Corro il rischio, ne sono consapevole, di semplificare una questione che semplice non è.
Però, a volerla dir tutta, ho davvero la sensazione che quella sul quesito referendario di domani sul nucleare, in fondo in fondo, possa essere definita una scelta obbligata.
Parlo di un sì netto, convinto.
Anche perché, lasciatemelo dire, di buon senso.
Non vi sembri poco.
Non è forse al buon senso che la Costituzione prevede ricorra il popolo votante, di certo non composto - nel caso in questione - da oltre 40 milioni di fisici nucleari?!
Alessandro Gilioli, in un post sacrosanto di qualche giorno fa, ha spiegato che il messaggio che verrà fuori da questo referendum va oltre le technicalities, gli aspetti tecnici: sarà un messaggio anche, e forse soprattutto, politico.
Aggiungerei politico in senso etimologico, inteso come messaggio della collettività, alla collettività; di ognuno di noi ad ognuno di noi.
Non un messaggio rivolto esclusivamente ai politici di professione (anche, naturalmente).
Quanto emergerà dalle urne sarà niente di meno che la visione del futuro di un popolo.
L'indicazione di una scelta su come vediamo e come vogliamo che sia il mondo di domani.
In quest'ottica, riguardo agli aspetti tecnici, pensiamoci bene: se scienziati di fama mondiale si mostrano dubbiosi sul nucleare, non dobbiamo tenerne conto?

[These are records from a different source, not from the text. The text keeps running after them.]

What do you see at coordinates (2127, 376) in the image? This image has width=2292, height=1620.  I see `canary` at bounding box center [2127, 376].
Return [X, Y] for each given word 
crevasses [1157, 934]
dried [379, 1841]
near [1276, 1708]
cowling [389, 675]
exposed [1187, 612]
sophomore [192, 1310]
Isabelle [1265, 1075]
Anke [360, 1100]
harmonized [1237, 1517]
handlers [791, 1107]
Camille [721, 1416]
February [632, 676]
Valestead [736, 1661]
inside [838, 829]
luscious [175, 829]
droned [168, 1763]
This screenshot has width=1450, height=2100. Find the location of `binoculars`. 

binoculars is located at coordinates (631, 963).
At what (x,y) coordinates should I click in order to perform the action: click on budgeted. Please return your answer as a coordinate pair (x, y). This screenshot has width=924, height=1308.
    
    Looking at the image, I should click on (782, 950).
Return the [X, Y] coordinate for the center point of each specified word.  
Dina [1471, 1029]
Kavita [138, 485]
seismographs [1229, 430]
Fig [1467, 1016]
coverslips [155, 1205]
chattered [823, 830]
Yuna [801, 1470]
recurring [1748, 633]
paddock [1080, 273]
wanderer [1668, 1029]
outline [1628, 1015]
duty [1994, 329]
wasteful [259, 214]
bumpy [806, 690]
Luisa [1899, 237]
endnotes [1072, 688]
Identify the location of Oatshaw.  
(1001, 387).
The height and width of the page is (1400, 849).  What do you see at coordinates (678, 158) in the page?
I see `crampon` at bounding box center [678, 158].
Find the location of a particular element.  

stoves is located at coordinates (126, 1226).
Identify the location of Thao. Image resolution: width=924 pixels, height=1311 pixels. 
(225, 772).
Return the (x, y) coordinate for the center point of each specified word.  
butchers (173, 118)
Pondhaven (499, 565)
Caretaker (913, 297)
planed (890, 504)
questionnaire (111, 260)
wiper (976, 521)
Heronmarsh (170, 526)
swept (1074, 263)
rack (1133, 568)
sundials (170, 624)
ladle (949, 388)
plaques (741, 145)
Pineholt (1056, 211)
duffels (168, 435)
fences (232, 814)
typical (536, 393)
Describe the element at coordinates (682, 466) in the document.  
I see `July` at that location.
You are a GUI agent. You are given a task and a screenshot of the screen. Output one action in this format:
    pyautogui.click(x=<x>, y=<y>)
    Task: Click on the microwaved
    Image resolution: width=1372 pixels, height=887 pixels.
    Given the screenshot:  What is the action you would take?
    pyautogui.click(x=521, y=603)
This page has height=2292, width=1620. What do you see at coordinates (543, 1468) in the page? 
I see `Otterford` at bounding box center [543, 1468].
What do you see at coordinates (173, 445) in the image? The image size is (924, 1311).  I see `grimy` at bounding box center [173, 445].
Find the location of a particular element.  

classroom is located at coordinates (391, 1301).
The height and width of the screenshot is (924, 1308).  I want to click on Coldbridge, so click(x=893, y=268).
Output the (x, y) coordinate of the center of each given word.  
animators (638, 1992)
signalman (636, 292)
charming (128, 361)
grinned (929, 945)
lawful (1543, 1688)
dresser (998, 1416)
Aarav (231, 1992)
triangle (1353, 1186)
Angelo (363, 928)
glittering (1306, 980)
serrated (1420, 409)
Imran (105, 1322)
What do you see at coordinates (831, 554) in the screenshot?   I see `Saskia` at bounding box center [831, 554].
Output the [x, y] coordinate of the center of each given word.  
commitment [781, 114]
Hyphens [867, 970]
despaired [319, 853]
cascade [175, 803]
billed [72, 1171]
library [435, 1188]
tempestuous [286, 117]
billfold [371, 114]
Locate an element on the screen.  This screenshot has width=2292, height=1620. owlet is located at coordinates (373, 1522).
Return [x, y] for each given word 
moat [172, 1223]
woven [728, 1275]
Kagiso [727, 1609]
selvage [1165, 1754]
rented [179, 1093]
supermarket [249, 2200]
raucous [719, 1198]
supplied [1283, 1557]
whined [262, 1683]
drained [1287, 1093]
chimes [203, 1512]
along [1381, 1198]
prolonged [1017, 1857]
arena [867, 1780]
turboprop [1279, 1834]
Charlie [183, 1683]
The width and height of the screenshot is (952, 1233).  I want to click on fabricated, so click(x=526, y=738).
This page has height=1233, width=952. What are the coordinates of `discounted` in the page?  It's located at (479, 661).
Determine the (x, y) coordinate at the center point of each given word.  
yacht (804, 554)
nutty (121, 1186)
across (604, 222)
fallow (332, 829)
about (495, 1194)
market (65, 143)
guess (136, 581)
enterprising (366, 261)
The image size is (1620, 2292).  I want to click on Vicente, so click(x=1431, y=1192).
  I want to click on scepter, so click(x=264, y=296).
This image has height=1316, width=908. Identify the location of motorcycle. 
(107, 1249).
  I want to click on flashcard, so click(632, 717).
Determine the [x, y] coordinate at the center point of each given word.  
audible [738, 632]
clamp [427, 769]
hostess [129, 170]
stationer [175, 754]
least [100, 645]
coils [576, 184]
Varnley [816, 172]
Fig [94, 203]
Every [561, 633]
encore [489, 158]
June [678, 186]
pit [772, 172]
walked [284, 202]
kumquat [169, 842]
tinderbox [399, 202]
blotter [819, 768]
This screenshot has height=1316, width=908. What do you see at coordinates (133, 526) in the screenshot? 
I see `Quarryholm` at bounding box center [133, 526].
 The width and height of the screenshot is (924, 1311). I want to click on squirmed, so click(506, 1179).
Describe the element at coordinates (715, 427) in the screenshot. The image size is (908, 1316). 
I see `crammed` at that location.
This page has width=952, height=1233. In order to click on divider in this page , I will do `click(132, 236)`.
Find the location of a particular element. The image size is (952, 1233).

Possono avere il medesimo peso le opinioni di chi fa ricerca e lavora nel campo del nucleare e lo sostiene e i dubbi di chi, pur studiando e lavorando nel settore, è convinto che il futuro sia nelle fonti rinnovabili?
Io credo di no.
Se un premio Nobel sulla fisica come Carlo Rubbia - esperto di nucleare - si spinge a dire ieri [grassetto mio]:
Una centrale nucleare approvata oggi sarebbe pronta tra 10-15 anni [...]. Noi abbiamo bisogno di impianti con un basso impatto ambientale e tempi di costruzione rapidi. Penso a un mix in cui l'aumento di efficienza gioca un ruolo importante, sole e vento crescono e c'è spazio per due fonti che possono produrre subito a costi bassi [...] Solo dal potenziale geotermico della zona compresa tra Toscana, Lazio e Campania si può ottenere l'energia fornita dalle 4 centrali nucleari previste come primo step del piano nucleare. Subito e senza rischi"
ebbene, credo che questo non possa, né debba essere sottovalutato.
Voglio ripeterlo: oltre alla questione del buon senso, alcuni tecnici di fama mondiale, studiosi del nucleare indicano un futuro senza nucleare.
Siamo certi che vogliamo dar retta a quanti invece (tecnici o politici) ci chiedono di minimizzare rischi e pericoli?
Dopo Černobyl'?
Dopo Fukushima?
Non so a voi, ma a me pare evidente che nella scelta che domani e dopodomani siamo chiamati a compiere tra un futuro energetico drammaticamente rischioso e un futuro senza pericoli - definito non solo possibile, ma migliore da molti prestigiosi scienziati, Rubbia in testa - l'imperativo categorico sia affidarsi a quello che si chiama principio di precauzione, al quale si riferiscono anche il Trattato di Maastricht, la Costituzione Europea e la Commissione Europea.
Primum non nocere, come dicevano i nostri antichi progenitori in una sentenza di ispirazione ippocratica: per prima cosa, evitare ciò che nuoce.
E' per questo, perché si investa e si lavori da subito ad un futuro sicuro, un futuro senza nucleare, che domani esprimerò il più sereno e convinto dei miei SI.
Sperando - per me, per voi, per i miei e per i vostri figli - che anche voi farete altrettanto.